Would you reproduce every one of the entries below word for word, omitting the pictures?

Stored data entries
(begin)
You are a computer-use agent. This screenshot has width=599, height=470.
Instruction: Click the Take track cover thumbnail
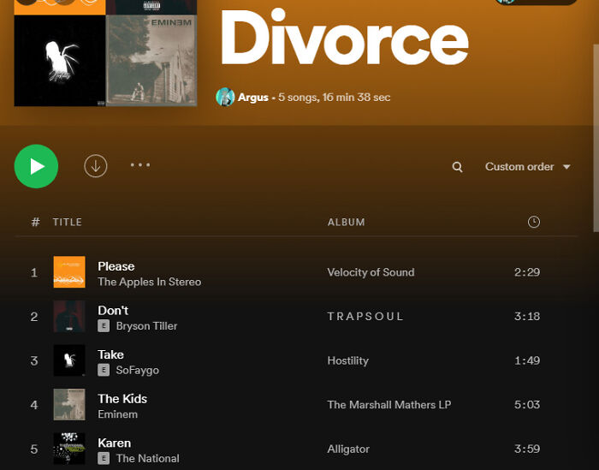pyautogui.click(x=69, y=360)
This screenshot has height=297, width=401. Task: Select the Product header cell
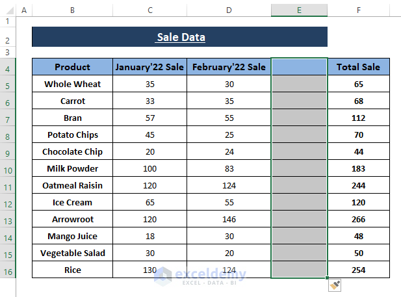point(72,67)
(end)
◆ FINISHED EXERCISE:
You are a computer-use agent. This screenshot has width=599, height=470.
Instruction: Click the Take track cover thumbnail
pyautogui.click(x=69, y=360)
This screenshot has height=297, width=401. Task: Select the Product header cell
point(72,67)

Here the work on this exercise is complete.